##### Given records #####

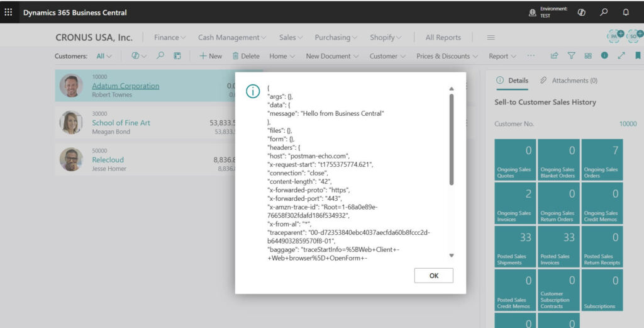Open the All Reports menu
The height and width of the screenshot is (328, 644).
[443, 38]
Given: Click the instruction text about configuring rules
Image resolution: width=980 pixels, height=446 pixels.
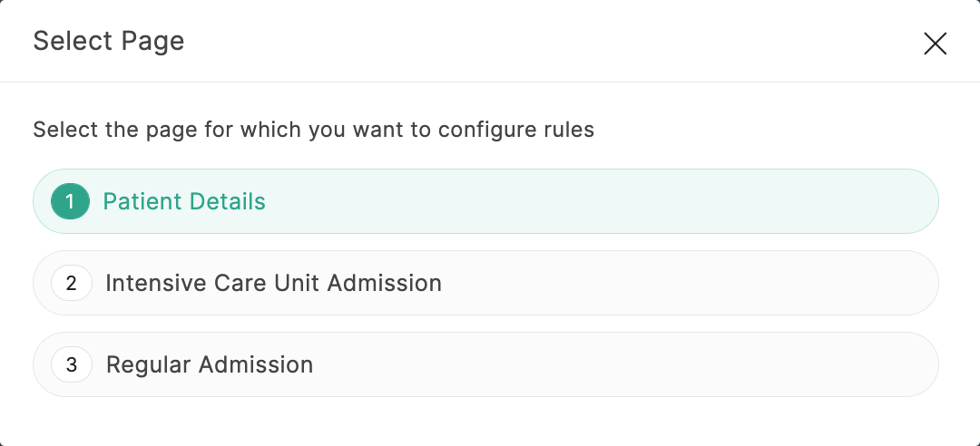Looking at the screenshot, I should [x=313, y=130].
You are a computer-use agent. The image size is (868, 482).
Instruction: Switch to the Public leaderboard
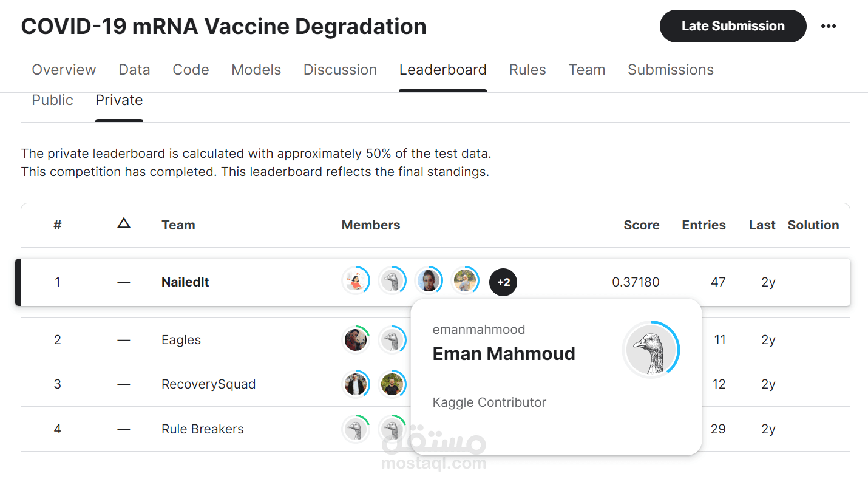52,100
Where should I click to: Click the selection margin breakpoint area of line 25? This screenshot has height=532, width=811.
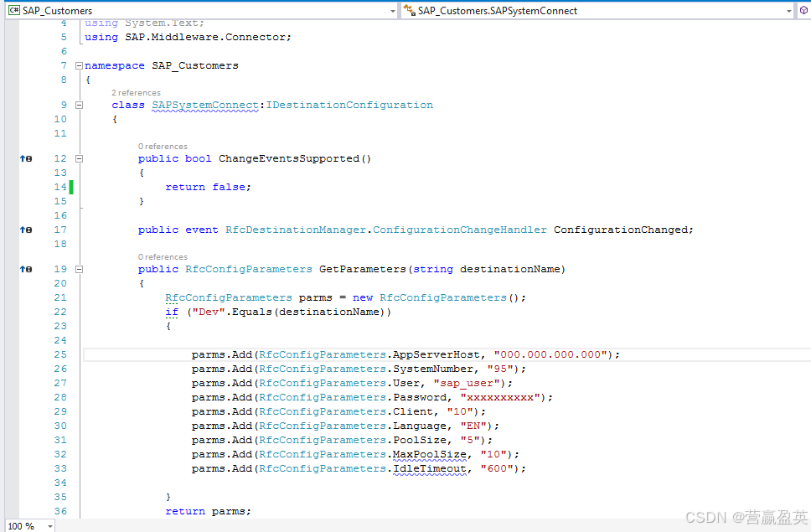click(x=12, y=354)
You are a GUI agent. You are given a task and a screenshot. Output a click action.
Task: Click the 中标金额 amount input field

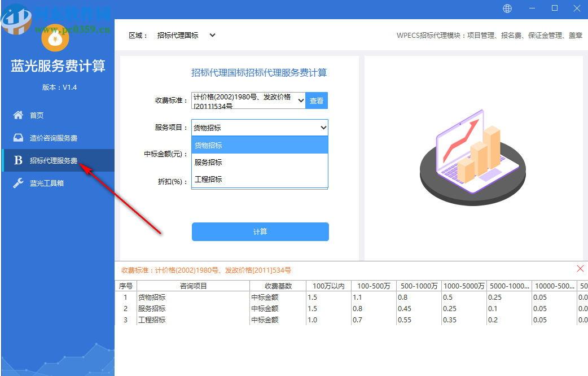point(260,154)
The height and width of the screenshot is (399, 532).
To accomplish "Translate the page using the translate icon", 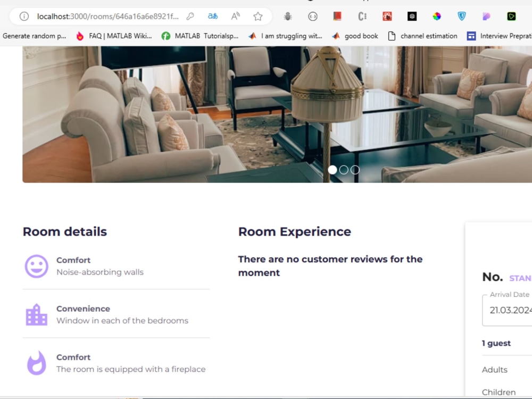I will tap(213, 16).
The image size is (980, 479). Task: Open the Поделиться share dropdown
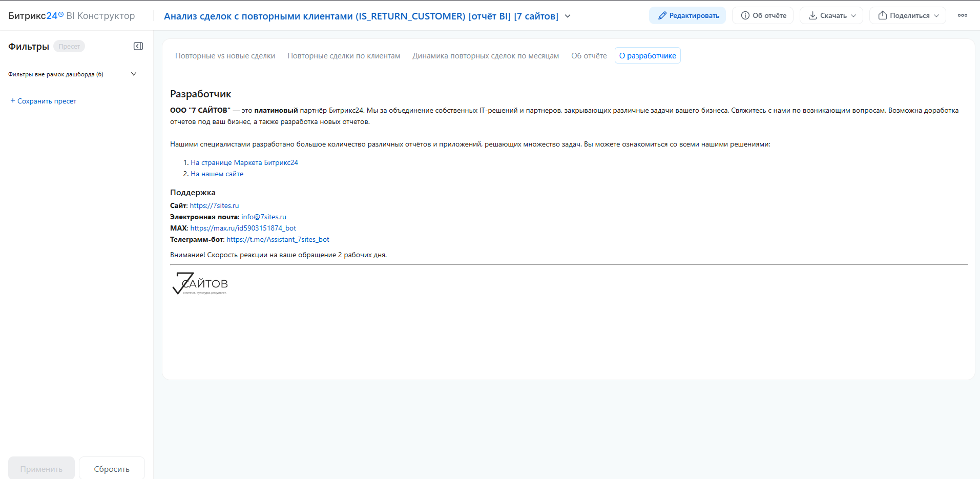click(908, 15)
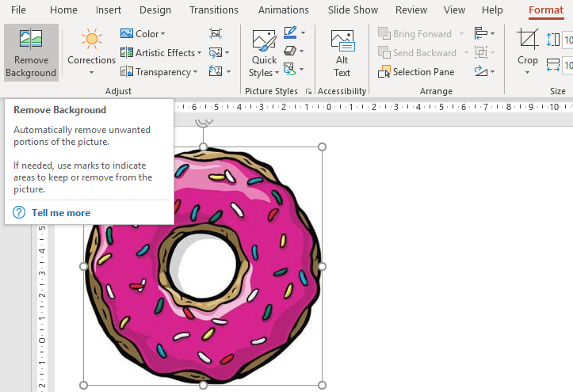573x392 pixels.
Task: Click the Picture Effects icon
Action: 290,51
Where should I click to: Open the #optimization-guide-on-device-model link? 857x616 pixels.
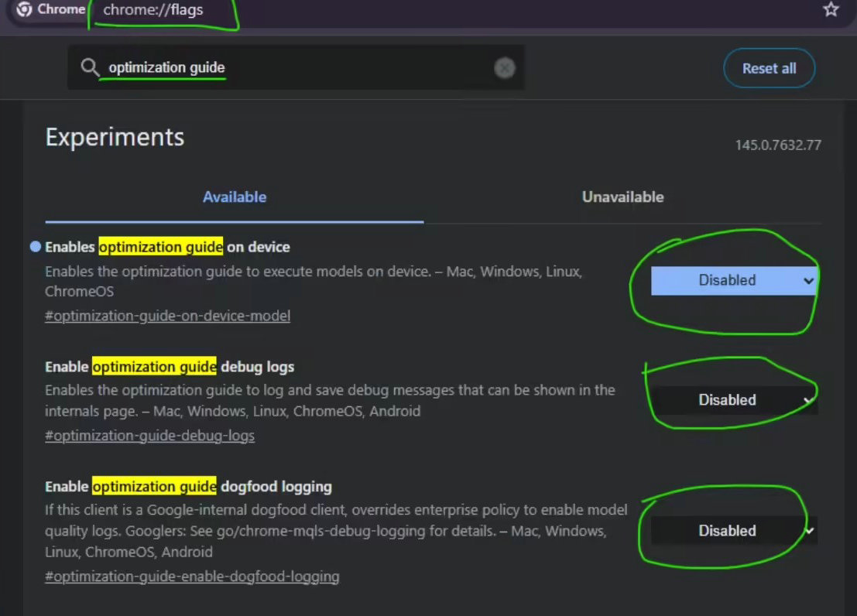167,316
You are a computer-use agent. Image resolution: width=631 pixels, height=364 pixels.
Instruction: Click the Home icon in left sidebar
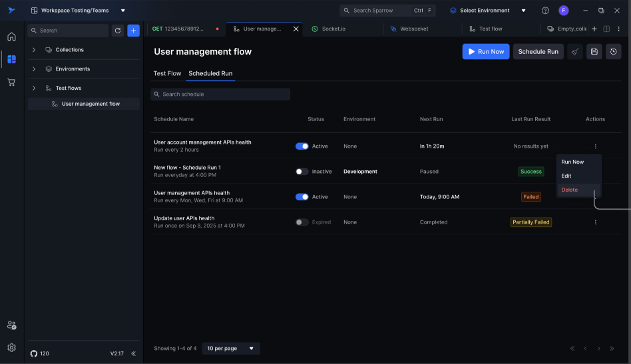coord(11,37)
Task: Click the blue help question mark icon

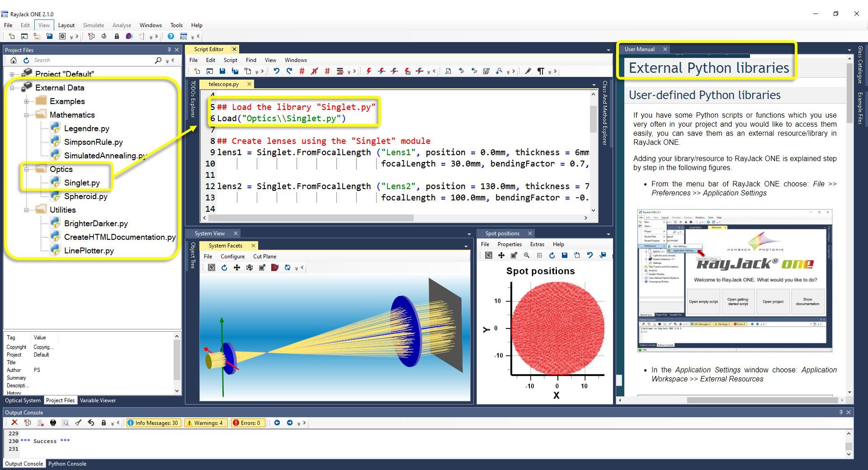Action: tap(170, 36)
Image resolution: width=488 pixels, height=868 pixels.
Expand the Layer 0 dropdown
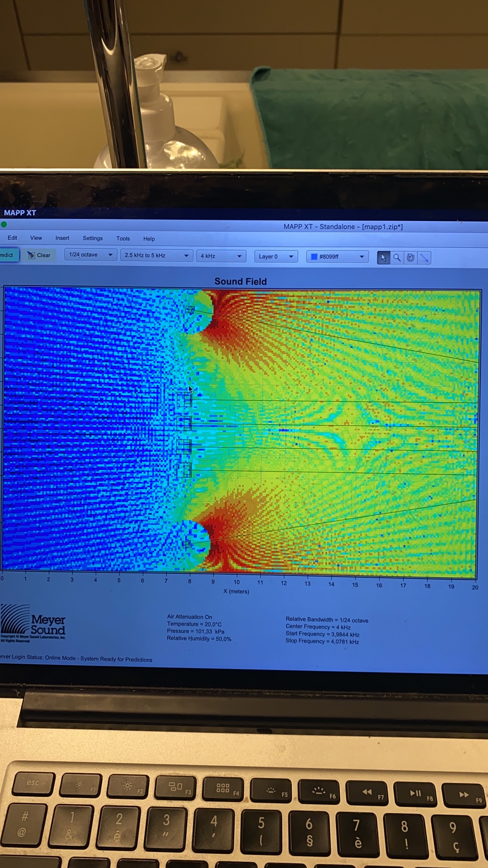276,256
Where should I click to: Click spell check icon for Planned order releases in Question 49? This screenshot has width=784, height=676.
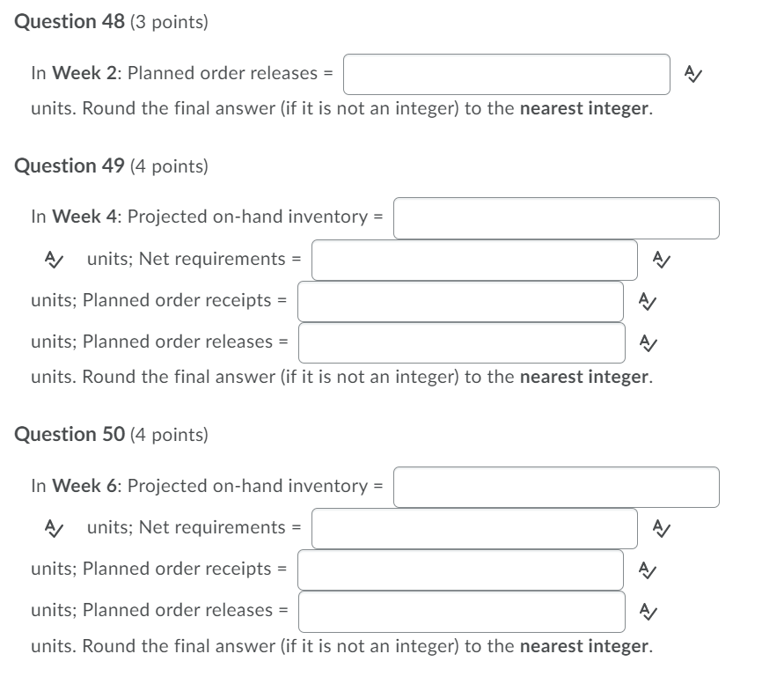point(649,342)
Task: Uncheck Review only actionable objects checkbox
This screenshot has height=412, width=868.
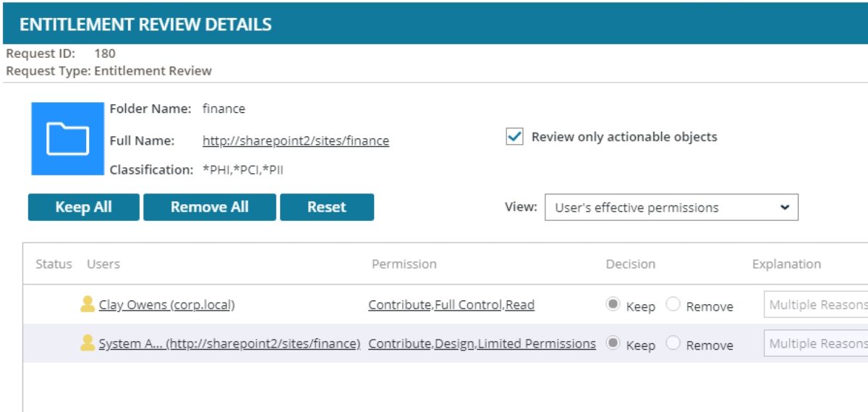Action: pyautogui.click(x=514, y=137)
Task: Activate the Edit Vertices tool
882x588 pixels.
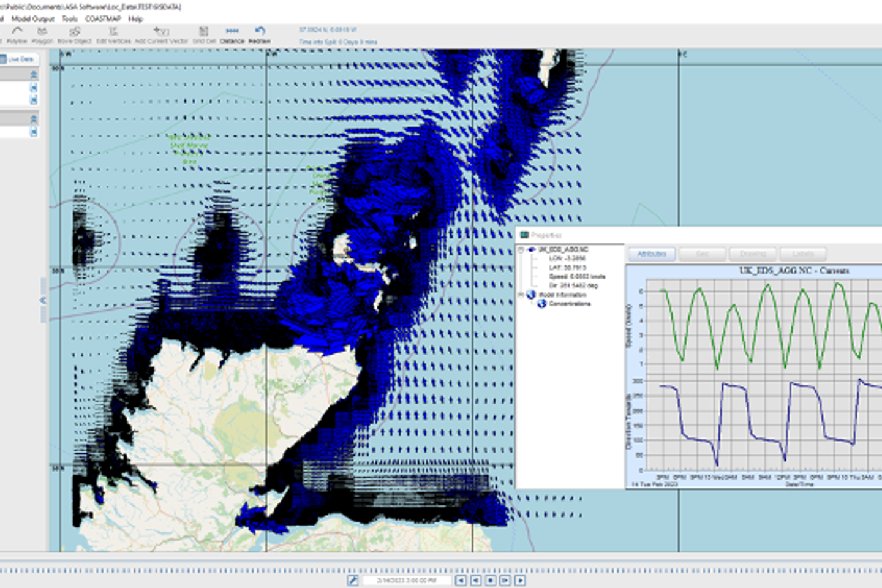Action: [x=113, y=34]
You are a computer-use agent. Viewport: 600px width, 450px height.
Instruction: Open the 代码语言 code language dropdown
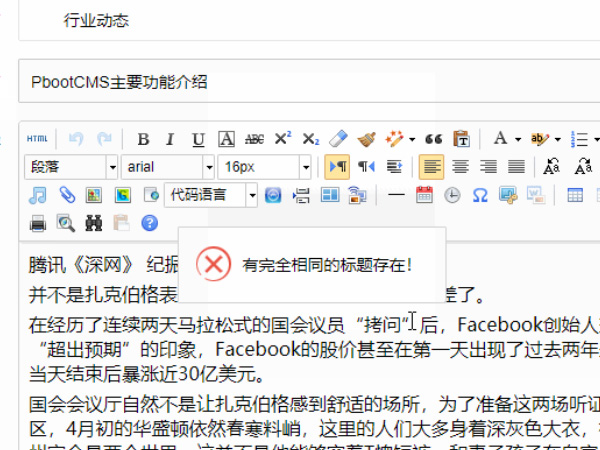tap(211, 195)
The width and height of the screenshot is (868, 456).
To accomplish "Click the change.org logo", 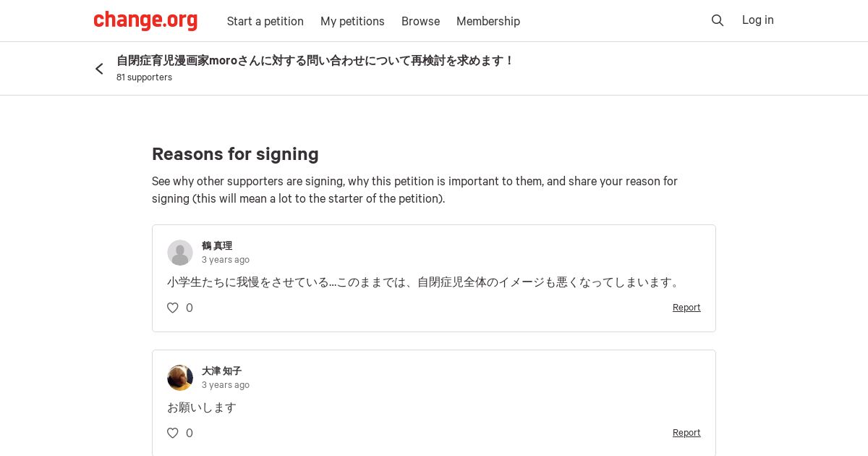I will coord(145,21).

#####

Check each line of the material for the word "computer". Copy the ones that have it.

*Written response:*
You are a computer-use agent. The image size is (868, 482).
You are a computer-use agent. Image resolution: width=631 pixels, height=364 pixels.
You are a computer-use agent. Viewport: 600px width, 450px height.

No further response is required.